[Instructions to follow] Quote the lines below word for word, omitting the pictures from your answer.

Dataset excerpt

---

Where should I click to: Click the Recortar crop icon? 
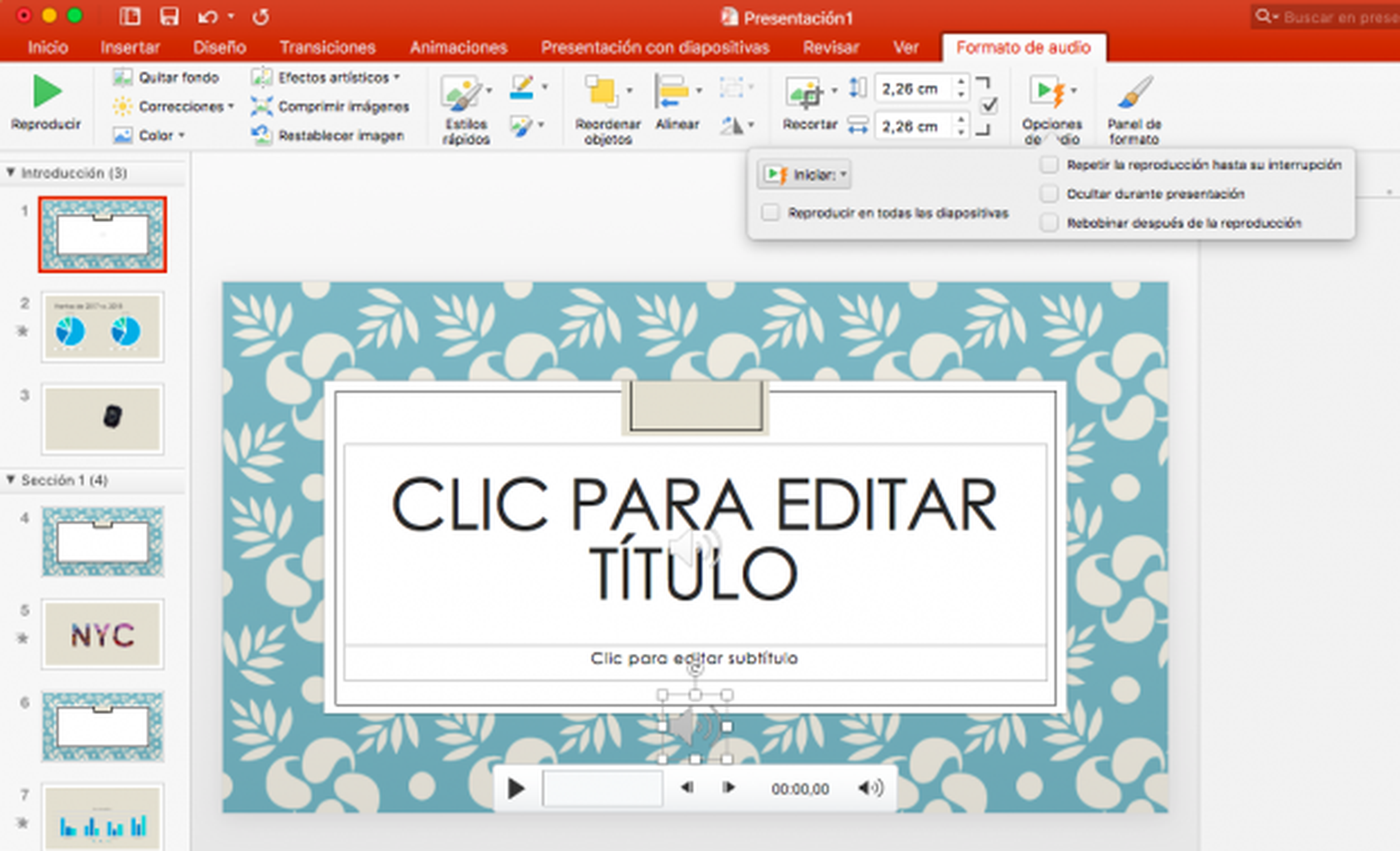(805, 93)
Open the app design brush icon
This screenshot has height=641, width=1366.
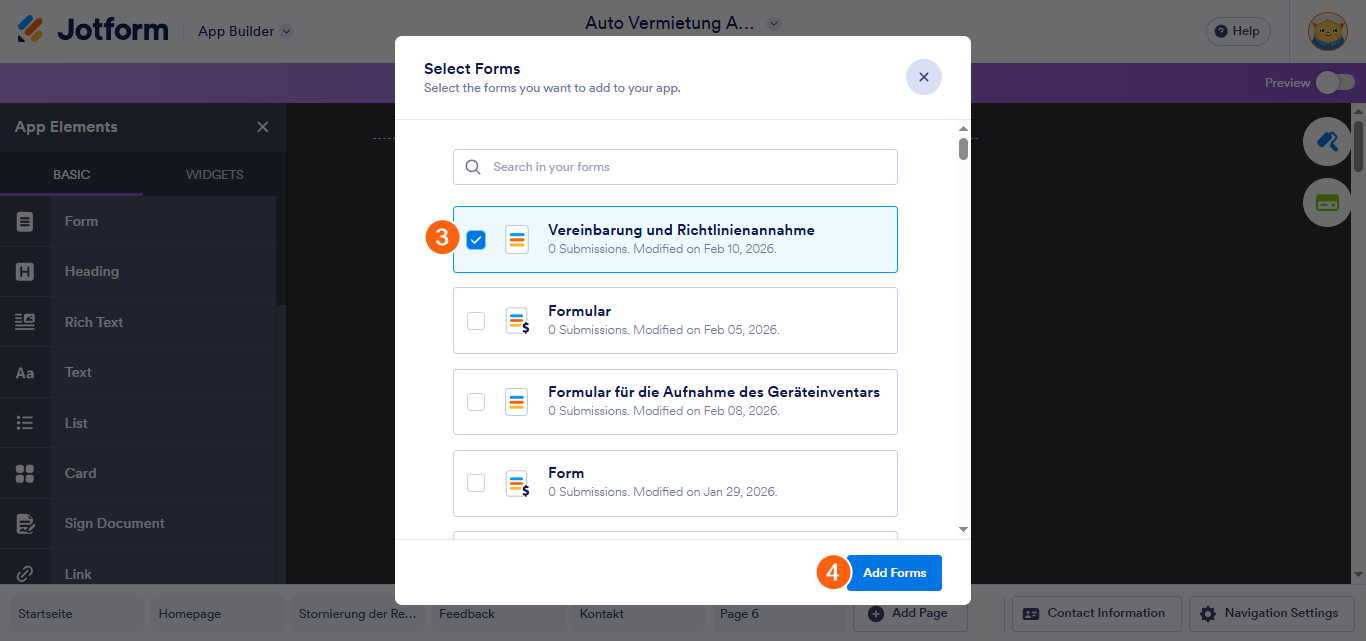tap(1327, 141)
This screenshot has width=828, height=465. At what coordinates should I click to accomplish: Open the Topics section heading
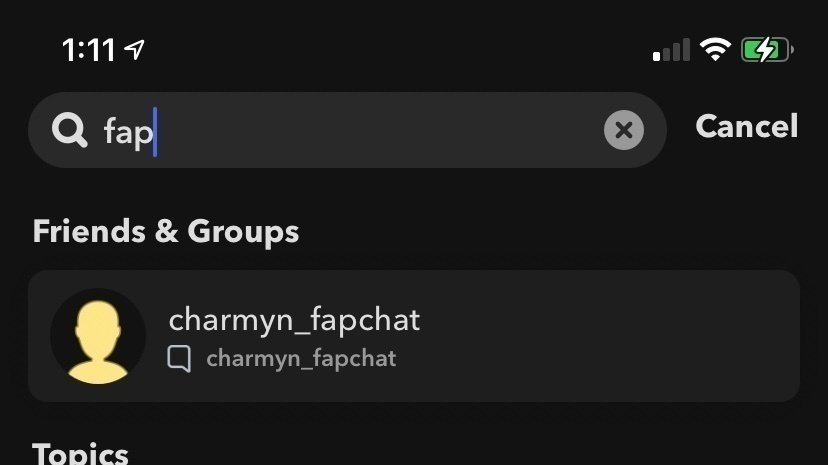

---

[The reply]
Where should I click to: Click the Recortar crop icon? 
(805, 93)
Open the app design brush icon
This screenshot has height=641, width=1366.
tap(1327, 141)
This screenshot has width=828, height=465. At what coordinates should I click to accomplish: Open the Topics section heading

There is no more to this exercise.